**Exercise goal:** For the listing below, print exactly the lines from the line with "The image size is (980, 1205)." to the line with "Expand the Ответственный", both included, and nothing beyond them.

***

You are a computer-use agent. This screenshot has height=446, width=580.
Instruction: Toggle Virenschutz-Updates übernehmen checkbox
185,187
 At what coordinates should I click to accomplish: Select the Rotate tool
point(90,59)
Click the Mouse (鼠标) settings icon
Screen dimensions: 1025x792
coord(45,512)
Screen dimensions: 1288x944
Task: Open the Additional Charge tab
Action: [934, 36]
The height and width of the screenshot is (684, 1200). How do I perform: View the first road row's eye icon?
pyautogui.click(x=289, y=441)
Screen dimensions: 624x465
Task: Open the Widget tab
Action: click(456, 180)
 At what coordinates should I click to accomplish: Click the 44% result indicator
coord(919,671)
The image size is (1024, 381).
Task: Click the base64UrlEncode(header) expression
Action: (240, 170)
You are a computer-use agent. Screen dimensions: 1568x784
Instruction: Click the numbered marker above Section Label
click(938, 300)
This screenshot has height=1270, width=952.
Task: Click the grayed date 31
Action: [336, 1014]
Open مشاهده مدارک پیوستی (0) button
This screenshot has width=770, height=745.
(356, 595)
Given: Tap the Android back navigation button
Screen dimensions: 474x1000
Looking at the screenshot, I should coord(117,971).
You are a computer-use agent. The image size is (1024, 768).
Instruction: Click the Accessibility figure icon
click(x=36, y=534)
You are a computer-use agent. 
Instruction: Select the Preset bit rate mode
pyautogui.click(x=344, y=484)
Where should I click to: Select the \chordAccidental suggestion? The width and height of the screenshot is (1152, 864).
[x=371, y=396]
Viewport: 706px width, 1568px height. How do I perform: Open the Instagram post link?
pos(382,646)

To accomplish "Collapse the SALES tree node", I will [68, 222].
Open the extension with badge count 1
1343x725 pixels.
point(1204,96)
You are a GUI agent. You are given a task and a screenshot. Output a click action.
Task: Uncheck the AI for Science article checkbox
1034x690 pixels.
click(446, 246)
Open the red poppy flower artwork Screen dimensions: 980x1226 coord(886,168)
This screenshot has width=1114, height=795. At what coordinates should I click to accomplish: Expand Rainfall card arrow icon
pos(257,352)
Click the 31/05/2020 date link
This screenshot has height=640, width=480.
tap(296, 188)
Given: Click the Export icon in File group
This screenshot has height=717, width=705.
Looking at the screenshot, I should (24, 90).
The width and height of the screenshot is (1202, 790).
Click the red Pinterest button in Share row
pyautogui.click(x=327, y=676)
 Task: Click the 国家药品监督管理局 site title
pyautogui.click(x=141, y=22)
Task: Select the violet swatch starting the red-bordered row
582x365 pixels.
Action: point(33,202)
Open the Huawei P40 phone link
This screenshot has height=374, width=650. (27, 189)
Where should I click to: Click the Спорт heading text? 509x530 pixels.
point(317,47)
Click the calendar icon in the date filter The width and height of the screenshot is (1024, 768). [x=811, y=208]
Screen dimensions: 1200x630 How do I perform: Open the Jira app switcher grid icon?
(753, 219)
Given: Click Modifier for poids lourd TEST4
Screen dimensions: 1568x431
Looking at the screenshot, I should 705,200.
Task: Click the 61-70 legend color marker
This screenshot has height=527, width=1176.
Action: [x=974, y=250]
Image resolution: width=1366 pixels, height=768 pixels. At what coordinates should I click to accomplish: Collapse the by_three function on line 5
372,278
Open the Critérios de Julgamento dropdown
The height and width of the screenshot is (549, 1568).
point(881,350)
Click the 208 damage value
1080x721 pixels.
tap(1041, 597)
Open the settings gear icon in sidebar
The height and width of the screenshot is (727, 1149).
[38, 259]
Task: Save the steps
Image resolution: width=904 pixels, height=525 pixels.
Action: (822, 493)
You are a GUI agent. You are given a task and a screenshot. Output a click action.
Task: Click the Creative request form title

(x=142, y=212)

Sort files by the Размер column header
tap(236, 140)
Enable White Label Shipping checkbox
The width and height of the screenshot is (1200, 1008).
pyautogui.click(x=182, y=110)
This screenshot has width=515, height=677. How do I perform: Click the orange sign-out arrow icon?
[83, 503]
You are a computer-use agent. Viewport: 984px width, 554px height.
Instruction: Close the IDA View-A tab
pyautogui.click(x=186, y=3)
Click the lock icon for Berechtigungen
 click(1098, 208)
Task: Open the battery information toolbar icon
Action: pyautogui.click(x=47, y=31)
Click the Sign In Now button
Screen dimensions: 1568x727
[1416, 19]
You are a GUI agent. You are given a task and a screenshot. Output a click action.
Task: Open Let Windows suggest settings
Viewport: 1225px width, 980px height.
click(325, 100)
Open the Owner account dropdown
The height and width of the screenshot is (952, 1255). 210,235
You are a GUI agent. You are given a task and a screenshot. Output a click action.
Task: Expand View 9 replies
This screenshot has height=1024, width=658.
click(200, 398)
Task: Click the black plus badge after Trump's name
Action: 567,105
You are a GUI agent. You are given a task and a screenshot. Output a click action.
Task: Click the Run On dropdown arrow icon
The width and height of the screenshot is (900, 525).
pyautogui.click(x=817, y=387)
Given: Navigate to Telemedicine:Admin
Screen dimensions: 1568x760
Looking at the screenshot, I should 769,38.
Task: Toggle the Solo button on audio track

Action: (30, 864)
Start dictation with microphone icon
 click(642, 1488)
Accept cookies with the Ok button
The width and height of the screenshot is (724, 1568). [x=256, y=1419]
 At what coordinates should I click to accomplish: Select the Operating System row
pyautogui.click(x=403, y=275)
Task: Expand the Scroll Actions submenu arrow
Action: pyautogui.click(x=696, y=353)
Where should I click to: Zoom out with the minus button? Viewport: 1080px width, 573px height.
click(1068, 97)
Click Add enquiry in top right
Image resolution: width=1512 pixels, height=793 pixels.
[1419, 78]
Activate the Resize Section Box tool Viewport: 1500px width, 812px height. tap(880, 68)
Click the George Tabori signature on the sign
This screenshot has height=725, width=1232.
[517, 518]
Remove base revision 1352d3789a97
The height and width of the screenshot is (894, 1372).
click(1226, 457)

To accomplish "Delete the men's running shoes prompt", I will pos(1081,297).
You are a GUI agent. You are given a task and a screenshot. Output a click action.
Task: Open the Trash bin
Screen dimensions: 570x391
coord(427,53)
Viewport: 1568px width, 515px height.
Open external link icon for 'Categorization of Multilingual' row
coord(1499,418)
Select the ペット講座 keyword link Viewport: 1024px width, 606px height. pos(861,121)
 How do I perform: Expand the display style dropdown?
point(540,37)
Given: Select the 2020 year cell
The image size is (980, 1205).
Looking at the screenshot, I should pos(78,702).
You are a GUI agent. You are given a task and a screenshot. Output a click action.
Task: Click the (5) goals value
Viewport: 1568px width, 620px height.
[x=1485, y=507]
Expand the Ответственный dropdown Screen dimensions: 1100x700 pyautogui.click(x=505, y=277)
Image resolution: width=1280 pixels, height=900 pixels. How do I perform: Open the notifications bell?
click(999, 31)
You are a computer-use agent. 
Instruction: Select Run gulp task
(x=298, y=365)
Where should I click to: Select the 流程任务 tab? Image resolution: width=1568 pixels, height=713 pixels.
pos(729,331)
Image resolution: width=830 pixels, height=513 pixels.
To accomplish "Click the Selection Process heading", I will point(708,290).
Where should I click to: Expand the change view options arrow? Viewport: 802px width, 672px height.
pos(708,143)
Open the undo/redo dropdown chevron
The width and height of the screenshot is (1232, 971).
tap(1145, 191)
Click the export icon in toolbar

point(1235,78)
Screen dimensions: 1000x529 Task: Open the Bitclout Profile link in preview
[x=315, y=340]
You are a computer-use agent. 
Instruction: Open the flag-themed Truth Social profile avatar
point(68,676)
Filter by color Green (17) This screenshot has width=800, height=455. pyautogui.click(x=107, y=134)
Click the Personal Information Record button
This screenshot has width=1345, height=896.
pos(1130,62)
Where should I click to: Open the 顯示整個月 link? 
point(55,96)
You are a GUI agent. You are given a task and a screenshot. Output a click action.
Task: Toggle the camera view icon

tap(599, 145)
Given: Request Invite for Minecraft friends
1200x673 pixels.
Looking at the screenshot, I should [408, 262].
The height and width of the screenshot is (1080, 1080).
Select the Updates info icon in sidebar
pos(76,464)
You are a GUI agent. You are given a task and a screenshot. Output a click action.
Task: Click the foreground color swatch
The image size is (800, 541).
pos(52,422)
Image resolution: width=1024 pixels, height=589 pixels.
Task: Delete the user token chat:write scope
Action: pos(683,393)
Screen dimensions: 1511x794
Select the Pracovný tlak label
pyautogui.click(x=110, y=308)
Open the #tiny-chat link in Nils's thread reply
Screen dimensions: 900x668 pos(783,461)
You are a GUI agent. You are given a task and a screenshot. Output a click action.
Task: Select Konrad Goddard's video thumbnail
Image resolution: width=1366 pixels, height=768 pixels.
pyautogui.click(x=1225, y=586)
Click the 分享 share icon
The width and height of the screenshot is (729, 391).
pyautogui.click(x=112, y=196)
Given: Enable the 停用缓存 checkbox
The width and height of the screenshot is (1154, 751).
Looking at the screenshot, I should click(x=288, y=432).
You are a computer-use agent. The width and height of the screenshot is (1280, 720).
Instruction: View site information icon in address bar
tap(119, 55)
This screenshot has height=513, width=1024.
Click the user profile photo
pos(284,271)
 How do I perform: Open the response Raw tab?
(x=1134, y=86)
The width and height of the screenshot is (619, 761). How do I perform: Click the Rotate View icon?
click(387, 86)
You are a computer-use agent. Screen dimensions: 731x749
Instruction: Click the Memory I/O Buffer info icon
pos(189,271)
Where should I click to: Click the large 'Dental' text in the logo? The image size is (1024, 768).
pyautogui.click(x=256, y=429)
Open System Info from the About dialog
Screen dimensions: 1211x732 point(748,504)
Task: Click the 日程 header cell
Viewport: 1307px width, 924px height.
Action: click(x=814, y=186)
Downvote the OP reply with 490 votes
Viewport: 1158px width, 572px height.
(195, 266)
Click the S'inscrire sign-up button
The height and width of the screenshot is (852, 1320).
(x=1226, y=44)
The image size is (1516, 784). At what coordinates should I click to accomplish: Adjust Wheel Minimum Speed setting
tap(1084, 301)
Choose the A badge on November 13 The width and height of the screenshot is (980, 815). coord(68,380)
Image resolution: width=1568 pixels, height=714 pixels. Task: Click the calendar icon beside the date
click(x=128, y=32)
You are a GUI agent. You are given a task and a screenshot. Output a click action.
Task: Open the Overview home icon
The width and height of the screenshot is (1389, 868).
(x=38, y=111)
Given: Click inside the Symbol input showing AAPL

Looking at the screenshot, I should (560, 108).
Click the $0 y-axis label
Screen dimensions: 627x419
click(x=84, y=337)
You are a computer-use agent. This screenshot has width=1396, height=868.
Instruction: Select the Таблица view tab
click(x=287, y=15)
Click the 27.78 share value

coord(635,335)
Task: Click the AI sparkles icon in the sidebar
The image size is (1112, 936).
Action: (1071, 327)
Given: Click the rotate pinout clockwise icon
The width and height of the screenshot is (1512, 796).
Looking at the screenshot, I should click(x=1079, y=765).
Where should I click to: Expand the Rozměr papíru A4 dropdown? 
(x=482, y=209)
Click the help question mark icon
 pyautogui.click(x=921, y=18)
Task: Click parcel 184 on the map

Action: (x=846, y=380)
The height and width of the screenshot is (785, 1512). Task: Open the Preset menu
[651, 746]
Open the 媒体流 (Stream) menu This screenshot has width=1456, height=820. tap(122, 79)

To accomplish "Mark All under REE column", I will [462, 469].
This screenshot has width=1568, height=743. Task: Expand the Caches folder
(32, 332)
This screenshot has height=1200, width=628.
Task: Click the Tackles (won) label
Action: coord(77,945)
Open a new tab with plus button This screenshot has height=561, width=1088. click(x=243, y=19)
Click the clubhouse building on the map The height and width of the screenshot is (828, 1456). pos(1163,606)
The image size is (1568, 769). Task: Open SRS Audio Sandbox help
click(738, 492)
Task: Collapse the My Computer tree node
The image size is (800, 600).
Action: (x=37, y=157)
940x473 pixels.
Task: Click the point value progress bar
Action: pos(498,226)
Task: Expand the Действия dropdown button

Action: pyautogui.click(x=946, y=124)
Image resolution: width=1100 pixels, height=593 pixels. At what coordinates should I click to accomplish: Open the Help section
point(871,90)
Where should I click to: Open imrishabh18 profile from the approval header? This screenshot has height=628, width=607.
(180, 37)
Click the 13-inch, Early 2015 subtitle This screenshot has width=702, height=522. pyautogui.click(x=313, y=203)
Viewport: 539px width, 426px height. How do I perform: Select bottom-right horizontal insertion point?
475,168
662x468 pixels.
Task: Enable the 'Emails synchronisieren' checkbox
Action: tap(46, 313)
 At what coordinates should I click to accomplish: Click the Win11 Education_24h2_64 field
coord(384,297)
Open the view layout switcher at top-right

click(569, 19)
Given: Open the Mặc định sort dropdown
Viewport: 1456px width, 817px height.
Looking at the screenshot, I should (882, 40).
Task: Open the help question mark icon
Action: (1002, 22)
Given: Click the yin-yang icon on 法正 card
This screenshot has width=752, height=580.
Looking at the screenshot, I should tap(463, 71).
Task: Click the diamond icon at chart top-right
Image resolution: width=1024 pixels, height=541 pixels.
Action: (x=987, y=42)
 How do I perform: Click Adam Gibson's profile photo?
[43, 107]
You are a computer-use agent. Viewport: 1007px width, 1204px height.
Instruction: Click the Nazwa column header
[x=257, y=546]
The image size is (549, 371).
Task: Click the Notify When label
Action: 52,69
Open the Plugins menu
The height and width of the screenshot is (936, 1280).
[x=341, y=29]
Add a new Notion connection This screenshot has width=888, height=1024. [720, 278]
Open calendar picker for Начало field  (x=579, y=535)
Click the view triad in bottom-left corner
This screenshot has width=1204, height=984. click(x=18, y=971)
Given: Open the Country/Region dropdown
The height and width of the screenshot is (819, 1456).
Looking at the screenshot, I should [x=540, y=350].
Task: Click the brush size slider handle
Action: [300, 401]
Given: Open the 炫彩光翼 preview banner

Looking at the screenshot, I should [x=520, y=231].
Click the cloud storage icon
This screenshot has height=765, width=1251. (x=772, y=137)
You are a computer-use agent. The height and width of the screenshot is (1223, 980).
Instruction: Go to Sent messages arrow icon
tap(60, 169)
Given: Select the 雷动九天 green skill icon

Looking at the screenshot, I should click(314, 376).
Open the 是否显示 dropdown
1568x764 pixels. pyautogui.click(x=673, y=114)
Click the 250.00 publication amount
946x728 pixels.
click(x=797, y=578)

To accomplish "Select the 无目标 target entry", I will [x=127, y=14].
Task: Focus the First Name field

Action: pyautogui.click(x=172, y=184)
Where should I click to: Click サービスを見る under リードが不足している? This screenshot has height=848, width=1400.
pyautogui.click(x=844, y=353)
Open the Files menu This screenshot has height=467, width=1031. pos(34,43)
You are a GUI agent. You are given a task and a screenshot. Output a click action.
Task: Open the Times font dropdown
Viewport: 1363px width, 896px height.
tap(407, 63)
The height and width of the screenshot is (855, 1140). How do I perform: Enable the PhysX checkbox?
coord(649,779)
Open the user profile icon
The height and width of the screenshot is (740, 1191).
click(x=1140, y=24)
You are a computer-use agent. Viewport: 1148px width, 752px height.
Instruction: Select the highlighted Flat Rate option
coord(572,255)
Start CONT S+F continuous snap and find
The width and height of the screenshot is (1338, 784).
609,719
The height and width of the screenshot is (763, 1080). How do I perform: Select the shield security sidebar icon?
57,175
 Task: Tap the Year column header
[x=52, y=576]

***

**Solution for this exercise:**
The image size is (980, 1205).
Looking at the screenshot, I should pos(78,702).
You are a GUI agent. You are given a task and a screenshot. Output a click action.
Task: Click the (5) goals value
Viewport: 1568px width, 620px height.
[x=1485, y=507]
Expand the Ответственный dropdown Screen dimensions: 1100x700 pyautogui.click(x=505, y=277)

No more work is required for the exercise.